Thulean and Andreas - thanks for bringing the "Welcome" thread back to the top! I live in eastern Pennsylvania and I've been interested in the history of horror in all media for just about as long as I can remember. I work in a library and I'm also on the jury for a local week-long film festival which will run again in June. Membership in this group has been growing slowly, and I agree that it would be nice to have some of the other members join in, too!

"Most commonly shared books" sounds like it would be found in the "Group Zeitgeist" link in the upper right corner, but it hasn't worked to date, as far as I know. Must be one of those LT "coming eventually" things. I do see "Touchstone Works" in the upper right of threads like this one...

des. 15, 2011, 2:15pm

Just thought I'd mention that this group is up at the "8th bar" on the Activity Level meter, which happens every now and then. We just hit 164 members (wish more would post, though!). If you check the LT Group Zeitgeist, you'll find that The Weird Tradition is #30 on the Top 100 Groups list!
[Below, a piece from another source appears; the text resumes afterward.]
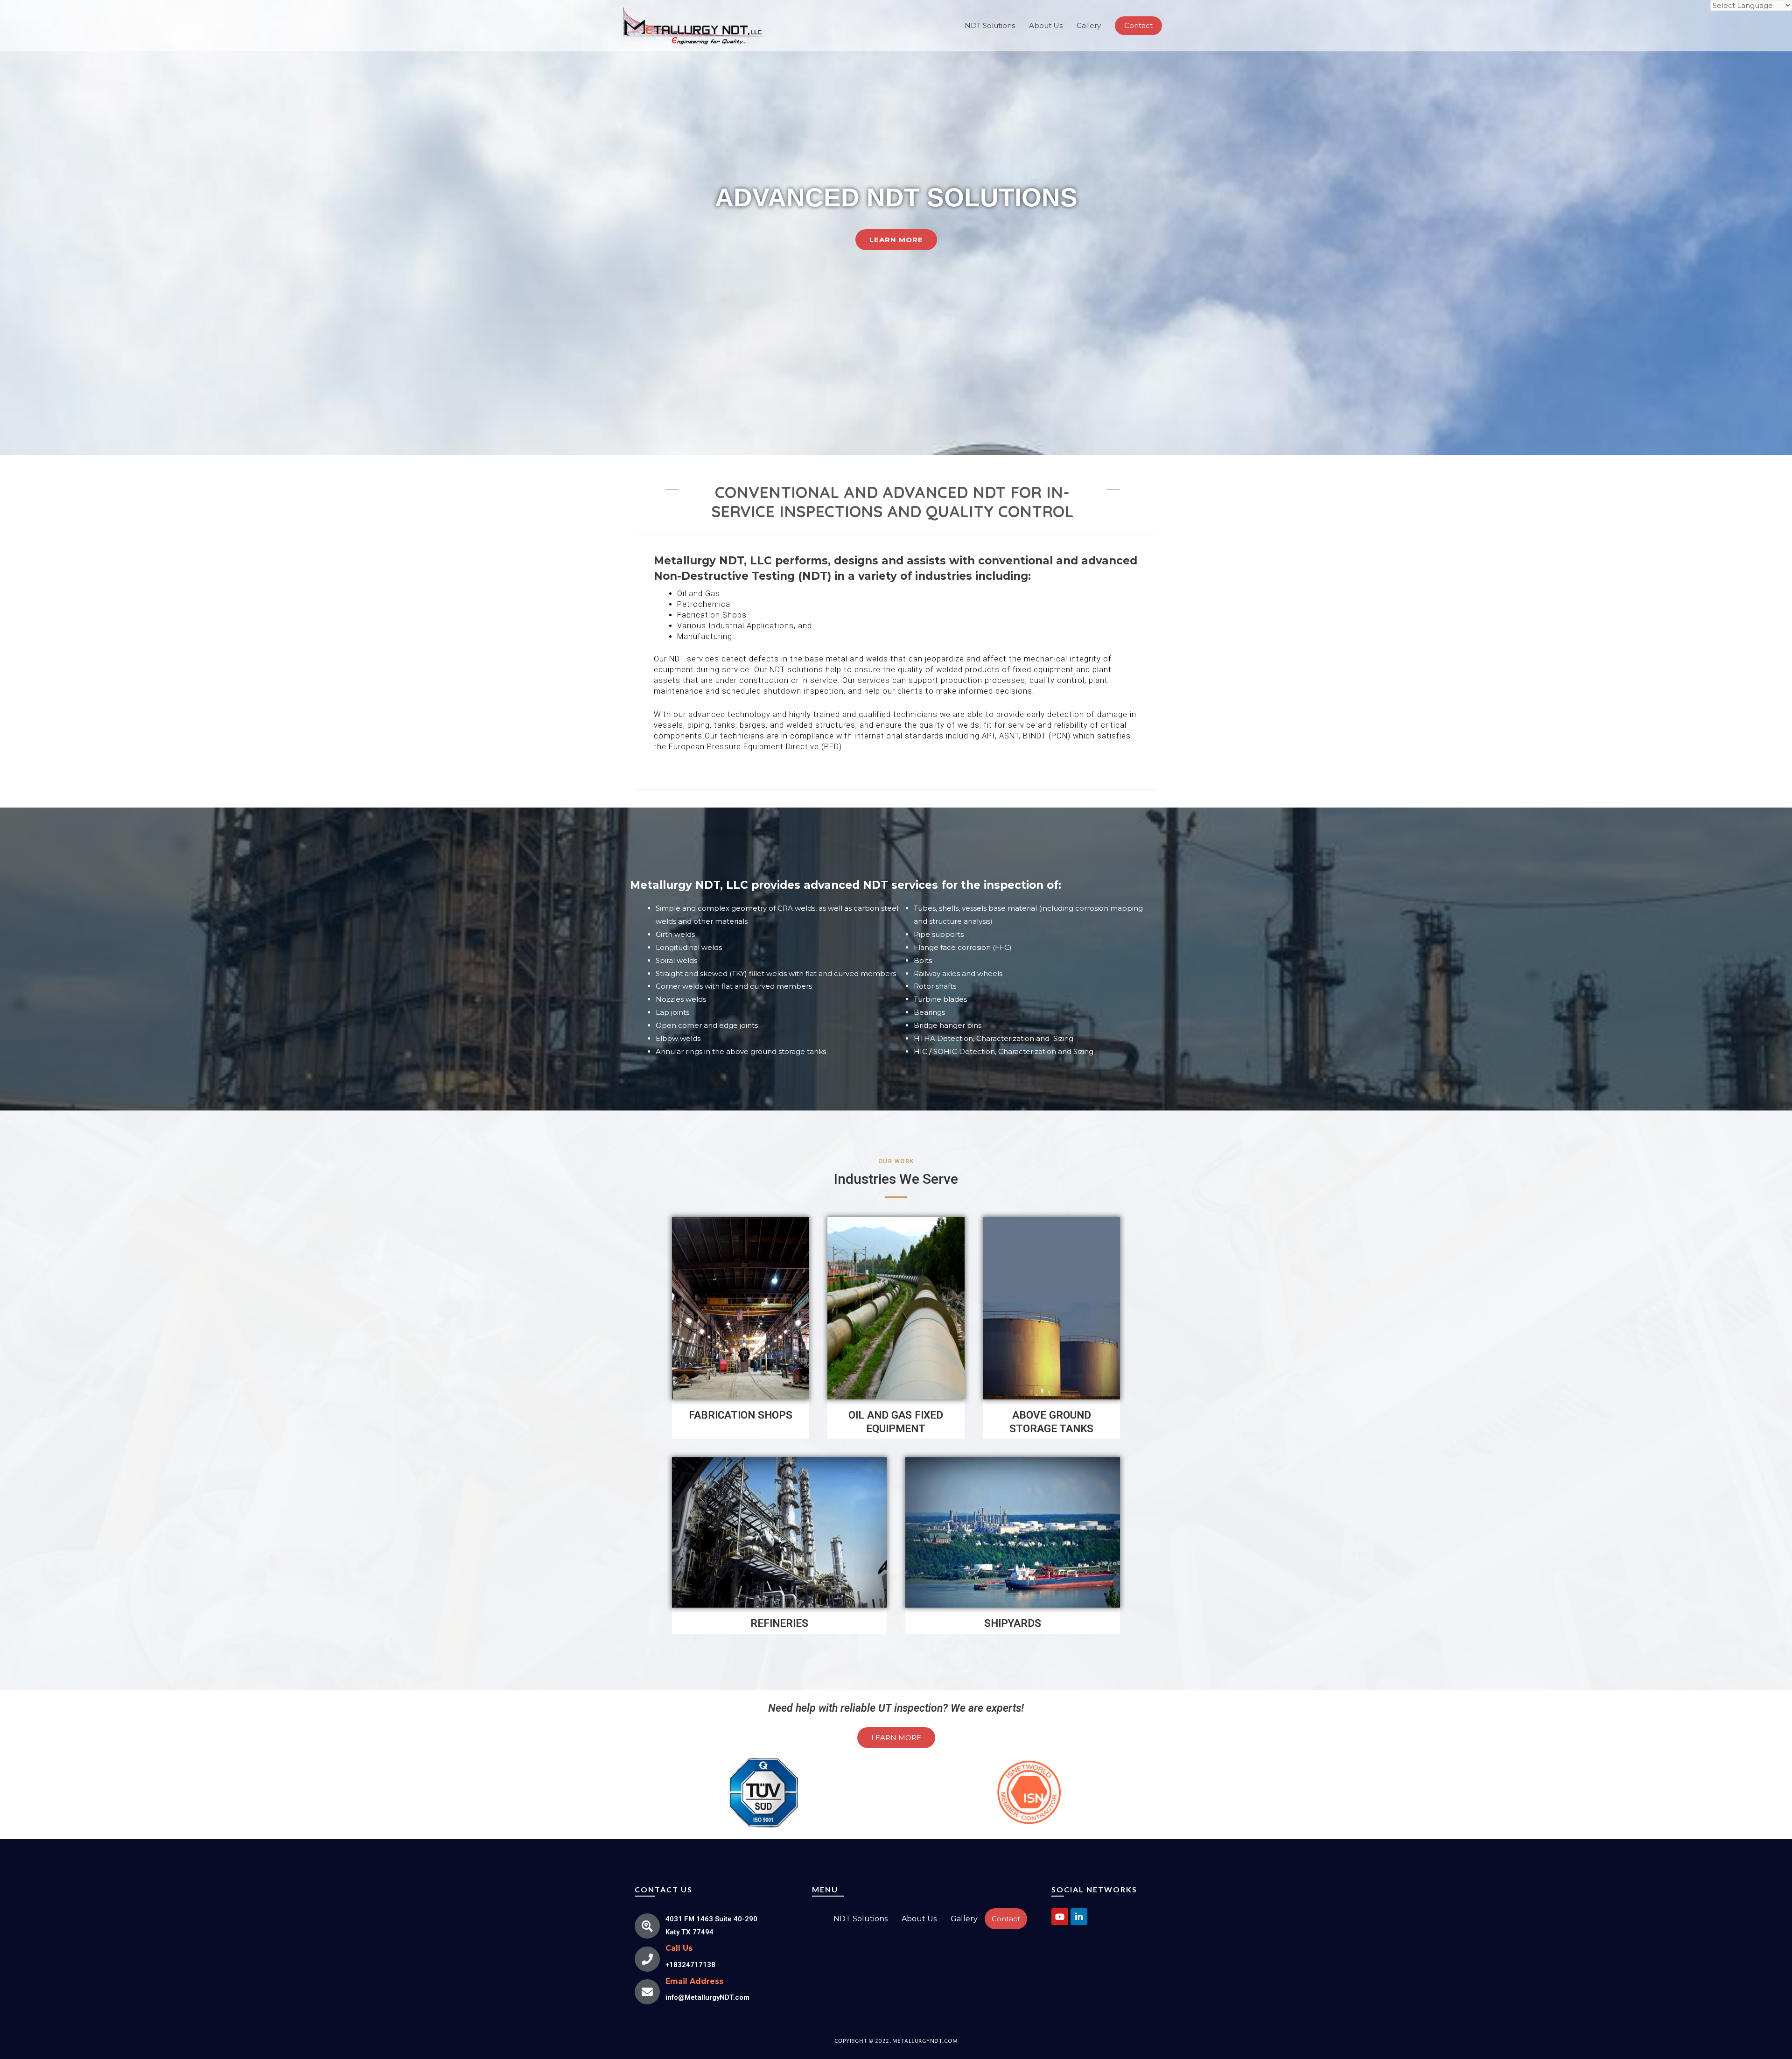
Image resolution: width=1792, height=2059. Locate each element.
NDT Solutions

This group has really exploded since this past summer. Thanks, everyone who has been posting. It's been intriguing, informative and ... weird! Wonderfully so. Here's to continuing onward in 2012!

des. 15, 2011, 3:47pm

>16 KentonSem:

Hear, hear! :D

març 14, 2012, 12:40pm

Not to boast... well, what the hell, to BOAST: The Weird Tradition is #21 on the Top 100 Active Groups on LT as of 3/14/12.

març 14, 2012, 1:25pm

"When the going gets weird, the weird turn pro".

-- Hunter S. Thompson

març 14, 2012, 1:31pm

> 18

I'm not at all surprised. I wonder if there are any other groups that host a weekly short story discussion the way that this one does? It's a winning format. We also have some well-defined open threads in the orbit of the genre, like news, illustrators, comics, games, and audio.

Editat: juny 6, 2013, 11:38am

Say, we're up to 261 members as of today! Now, we have a fantastic core group of regular posters that I truly appreciate, but how about some of you other WT members? You're not just group collectors, are you? That won't get you anything, but conversation will! Don't be shy - we hardly ever bite! Feel free to start a discussion or join in on the weekly DEEP ONES discussions.


Make that 263 members as of today

juny 6, 2013, 11:20am

Love you guys, and I'm a "dedicated lurker" of the 'Deep Ones' threads. But, for personal reasons, I haven't been able to keep up with reading along with you. Alas - wish I could.

juny 6, 2013, 11:39am

> 22

Similar for me, but though I do a fair bit of lurking I credit the DEEP ONES for prompting me to read several stories on my shelves, and discover new ones. For all my sporadic participation, the best reading group I've known, online or off.

For our World Gazette feature, I'll note here that I've been a Chicago resident for 15+ years, though not consecutively, having moved around the US and parts of Germany at various times (primarily as an Army brat).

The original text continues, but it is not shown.